- _Task objective_: With no line left out, restate the data word for word.

- _Extracted records_:
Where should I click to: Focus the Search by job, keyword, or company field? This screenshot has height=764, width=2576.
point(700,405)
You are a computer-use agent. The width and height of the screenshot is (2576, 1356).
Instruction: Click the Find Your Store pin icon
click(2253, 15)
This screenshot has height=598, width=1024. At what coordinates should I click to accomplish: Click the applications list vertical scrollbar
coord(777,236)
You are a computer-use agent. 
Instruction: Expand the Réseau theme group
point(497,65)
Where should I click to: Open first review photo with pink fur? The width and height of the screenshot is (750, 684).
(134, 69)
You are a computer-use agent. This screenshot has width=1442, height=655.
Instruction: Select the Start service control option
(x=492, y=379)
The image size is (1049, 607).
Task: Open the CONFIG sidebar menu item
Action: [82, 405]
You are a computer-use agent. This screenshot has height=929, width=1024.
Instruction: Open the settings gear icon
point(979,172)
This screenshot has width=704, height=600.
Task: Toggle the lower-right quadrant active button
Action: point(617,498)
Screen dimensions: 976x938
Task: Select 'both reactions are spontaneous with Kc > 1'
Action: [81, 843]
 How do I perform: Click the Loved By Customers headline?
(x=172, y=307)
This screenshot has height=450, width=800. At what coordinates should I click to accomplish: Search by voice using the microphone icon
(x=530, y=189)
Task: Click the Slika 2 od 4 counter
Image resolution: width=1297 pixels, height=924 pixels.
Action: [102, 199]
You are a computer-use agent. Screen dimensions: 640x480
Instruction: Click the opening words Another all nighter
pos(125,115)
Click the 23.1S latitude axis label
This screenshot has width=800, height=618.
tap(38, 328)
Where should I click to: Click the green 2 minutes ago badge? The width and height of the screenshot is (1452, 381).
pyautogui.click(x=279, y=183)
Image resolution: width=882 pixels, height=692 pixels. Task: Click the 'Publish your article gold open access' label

- _Answer for this exercise_:
Where should I click to: Focus the Search by job, keyword, or company field? This screenshot has height=764, width=2576.
point(700,405)
You are a computer-use agent. The width and height of the screenshot is (2576, 1356).
Instruction: Click the Find Your Store pin icon
click(2253, 15)
This screenshot has height=598, width=1024. At what coordinates should I click to accomplish: Click the applications list vertical scrollbar
coord(777,236)
You are a computer-use agent. 
Instruction: Expand the Réseau theme group
point(497,65)
Where should I click to: Open first review photo with pink fur? The width and height of the screenshot is (750, 684).
(134, 69)
You are a computer-use agent. This screenshot has width=1442, height=655.
Instruction: Select the Start service control option
(x=492, y=379)
The image size is (1049, 607).
Task: Open the CONFIG sidebar menu item
Action: [82, 405]
You are a computer-use agent. This screenshot has height=929, width=1024.
Instruction: Open the settings gear icon
point(979,172)
This screenshot has width=704, height=600.
Task: Toggle the lower-right quadrant active button
Action: point(617,498)
Screen dimensions: 976x938
Task: Select 'both reactions are spontaneous with Kc > 1'
Action: [81, 843]
 How do I perform: Click the Loved By Customers headline?
(x=172, y=307)
This screenshot has height=450, width=800. At what coordinates should I click to accomplish: Search by voice using the microphone icon
(x=530, y=189)
Task: Click the Slika 2 od 4 counter
Image resolution: width=1297 pixels, height=924 pixels.
Action: [102, 199]
You are a computer-use agent. Screen dimensions: 640x480
Instruction: Click the opening words Another all nighter
pos(125,115)
Click the 23.1S latitude axis label
This screenshot has width=800, height=618.
tap(38, 328)
Where should I click to: Click the green 2 minutes ago badge? The width and height of the screenshot is (1452, 381).
pyautogui.click(x=279, y=183)
Image resolution: width=882 pixels, height=692 pixels. Task: Click the 'Publish your article gold open access' label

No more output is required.